▶ _SHORT PROBLEM_
Edit the entries below by changing every "At what coordinates should I click to accomplish" to "Where should I click to complete" and leaving all other text unchanged.

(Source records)
· · · · · · ·

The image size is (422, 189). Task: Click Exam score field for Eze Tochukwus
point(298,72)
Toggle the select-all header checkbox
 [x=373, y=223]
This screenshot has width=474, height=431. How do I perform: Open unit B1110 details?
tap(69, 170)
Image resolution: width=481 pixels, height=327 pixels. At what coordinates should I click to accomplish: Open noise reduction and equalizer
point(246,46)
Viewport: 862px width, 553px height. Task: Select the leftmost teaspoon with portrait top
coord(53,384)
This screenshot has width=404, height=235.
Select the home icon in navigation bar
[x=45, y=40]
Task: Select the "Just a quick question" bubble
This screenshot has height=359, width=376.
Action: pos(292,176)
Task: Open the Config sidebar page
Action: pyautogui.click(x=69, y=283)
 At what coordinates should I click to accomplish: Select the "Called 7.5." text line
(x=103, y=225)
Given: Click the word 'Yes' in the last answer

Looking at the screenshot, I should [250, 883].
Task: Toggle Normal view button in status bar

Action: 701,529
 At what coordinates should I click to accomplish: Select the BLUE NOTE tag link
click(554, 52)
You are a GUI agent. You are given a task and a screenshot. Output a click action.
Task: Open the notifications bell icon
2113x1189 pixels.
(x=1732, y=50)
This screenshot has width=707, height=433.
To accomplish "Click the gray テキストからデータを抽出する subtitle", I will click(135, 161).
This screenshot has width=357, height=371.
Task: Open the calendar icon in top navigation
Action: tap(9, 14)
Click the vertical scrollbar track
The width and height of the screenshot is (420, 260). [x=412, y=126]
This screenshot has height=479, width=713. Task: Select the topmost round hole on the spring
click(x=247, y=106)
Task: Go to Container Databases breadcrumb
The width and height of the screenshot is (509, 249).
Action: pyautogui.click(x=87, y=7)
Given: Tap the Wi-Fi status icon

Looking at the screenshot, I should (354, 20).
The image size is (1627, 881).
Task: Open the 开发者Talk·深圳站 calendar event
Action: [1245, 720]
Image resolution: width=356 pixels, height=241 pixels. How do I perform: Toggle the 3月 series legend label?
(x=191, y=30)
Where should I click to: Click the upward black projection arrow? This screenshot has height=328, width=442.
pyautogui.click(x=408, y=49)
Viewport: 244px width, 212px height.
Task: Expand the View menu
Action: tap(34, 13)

· · · · · · ·

▶ _COMPLETED TASK_
The image size is (422, 189). Task: Click Exam score field for Eze Tochukwus
point(298,72)
Toggle the select-all header checkbox
 [x=373, y=223]
This screenshot has width=474, height=431. How do I perform: Open unit B1110 details?
tap(69, 170)
Image resolution: width=481 pixels, height=327 pixels. Where should I click to complete: Open noise reduction and equalizer
point(246,46)
Viewport: 862px width, 553px height. Task: Select the leftmost teaspoon with portrait top
coord(53,384)
This screenshot has width=404, height=235.
Select the home icon in navigation bar
[x=45, y=40]
Task: Select the "Just a quick question" bubble
This screenshot has height=359, width=376.
Action: pos(292,176)
Task: Open the Config sidebar page
Action: pyautogui.click(x=69, y=283)
 Where should I click to complete: Select the "Called 7.5." text line
(x=103, y=225)
Given: Click the word 'Yes' in the last answer

Looking at the screenshot, I should [250, 883].
Task: Toggle Normal view button in status bar

Action: 701,529
 Where should I click to complete: Select the BLUE NOTE tag link
click(554, 52)
You are a GUI agent. You are given a task and a screenshot. Output a click action.
Task: Open the notifications bell icon
2113x1189 pixels.
(x=1732, y=50)
This screenshot has width=707, height=433.
To accomplish "Click the gray テキストからデータを抽出する subtitle", I will click(135, 161).
This screenshot has width=357, height=371.
Task: Open the calendar icon in top navigation
Action: tap(9, 14)
Click the vertical scrollbar track
The width and height of the screenshot is (420, 260). [x=412, y=126]
This screenshot has height=479, width=713. Task: Select the topmost round hole on the spring
click(x=247, y=106)
Task: Go to Container Databases breadcrumb
The width and height of the screenshot is (509, 249).
Action: pyautogui.click(x=87, y=7)
Given: Tap the Wi-Fi status icon

Looking at the screenshot, I should (354, 20).
The image size is (1627, 881).
Task: Open the 开发者Talk·深圳站 calendar event
Action: [1245, 720]
Image resolution: width=356 pixels, height=241 pixels. How do I perform: Toggle the 3月 series legend label?
(x=191, y=30)
Where should I click to: Click the upward black projection arrow? This screenshot has height=328, width=442.
pyautogui.click(x=408, y=49)
Viewport: 244px width, 212px height.
Task: Expand the View menu
Action: tap(34, 13)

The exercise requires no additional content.